Soon, we will be producing thousands of zettabytes a year. It’s a tsunami of data every day, every hour of every day, every minute of every hour, every second of every minute. As a result, important data that definitely does need storing is getting lost. In relation to academic research, for example, we are flooding our research environments with low-quality—often AI-produced—research paper garbage. It is becoming more and more expensive to store all this stuff. Research repositories are thus disappearing and lots of good research is being lost. In a thousand years, there may be more quality data artifacts on the Maya and Inca than on our digital generation. Digital is fragile, transient, and it will sink in its own crap.

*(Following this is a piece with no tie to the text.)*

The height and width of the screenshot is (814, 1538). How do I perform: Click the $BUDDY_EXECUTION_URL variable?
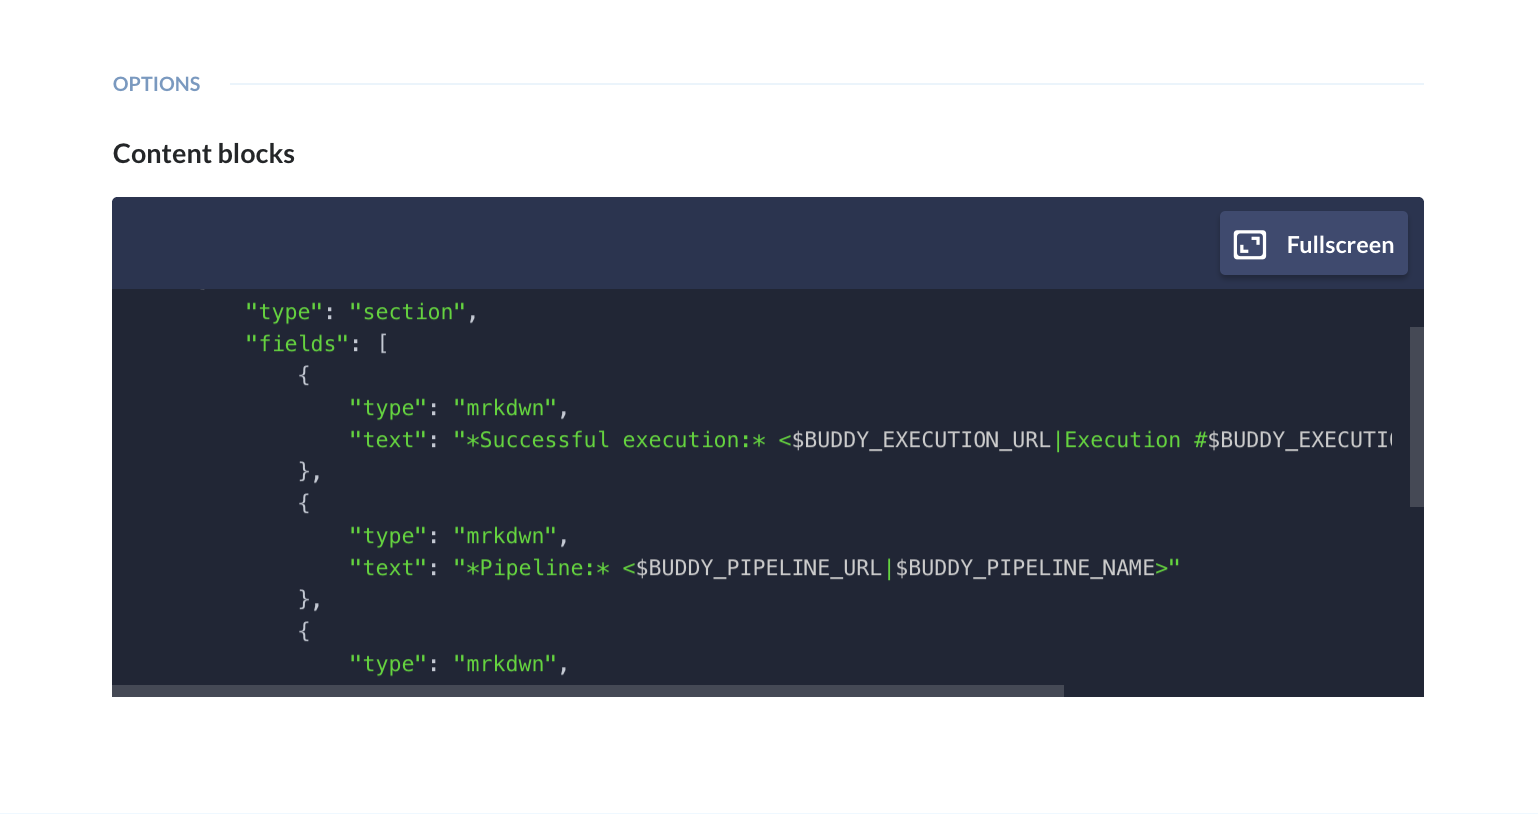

We’ve never had more data and yet we’ve never had fewer information architecture skill. That’s because organizations don’t want to invest in the hard and vital work of professionally organizing and managing data. AI is making things much worse because it is feeding the idea that humans no longer need to worry about how we create and organize our data—that AI will look after all that. It won’t. AI is a great big lying, great big crap-producing machine.

Teachers are finding that students, brought up on Google search, don’t even know what a file is, let alone where it is saved or how to organize it in a classification hierarchy with other files. For the Google generation, “the concept of file folders and directories, essential to previous generations’ understanding of computers, is gibberish to many modern students,” one professor said.

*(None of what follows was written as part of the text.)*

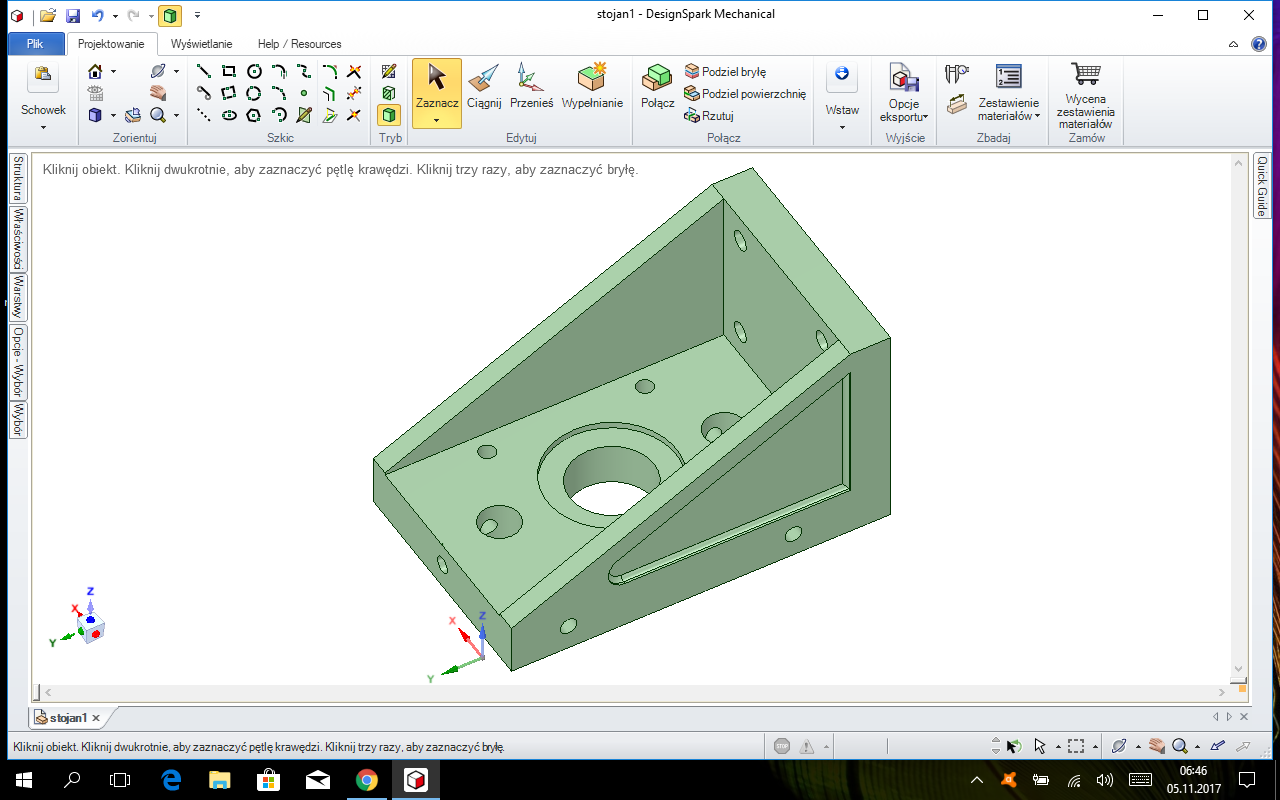Click the Połącz combine tool
This screenshot has width=1280, height=800.
(657, 86)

Archiving data can significantly reduce overall data pollution because the most important decision in archiving is what to delete. Bob Clark, director of archives at the US Rockefeller Archive Center, said that less than 5% of stuff is worth saving in any situation, while a representative from Library and Archives Canada told me that only 1% to 3% of information in any department has archival or historical value.

“Don’t make me think” has long been a mantra of modern design and user experience. It’s a wonderful idea in the right context of helping people navigate complex environments. However, when used to do the design work itself, it is deeply flawed. Buy this technology and software, the pitch goes: it does the thinking for you, it does the data organizing for you. And it’s always on, always available. Store everything and no matter what time of day or night it is, you can get exactly what you want instantly. In the data center industry, they call it 99.99% uptime. It comes at the same cost to the environment as making silicon 99.99% pure. This whole technology-first approach simply doesn’t work because no matter what the tech bros say, quality data management requires human skill and years of human experience—knowing what to delete and how to organize and classify what is left.

Instead, we treat the problem as one of storage and access. In a typical data center, “only 6 to 12 percent of energy consumed is devoted to active computational processes,” data expert Steven Gonzalez has estimated. “The remainder is allocated to cooling and maintaining chains upon chains of redundant fail-safes to prevent costly downtime.” Perhaps this has changed somewhat because of the voracious processing demand from AI. However, the basic point remains true. Guaranteeing our convenience, and our access to all that badly organized crap data we’re never going to look at again, costs 90% more mining, 90% more materials, 90% more electricity, 90% more water, 90% more waste. All so that we can ‘potentially’ access that photo or file that there is a 99.99% chance we will never access. A data center is like before the start of a Formula 1 race. All these high-performance, energy-intense cars revving and revving for a race most of them will never run. Here we are. This is us. This is civilization, modernity, progress, innovation. Spending so much energy to create and store crap we’ll never use again.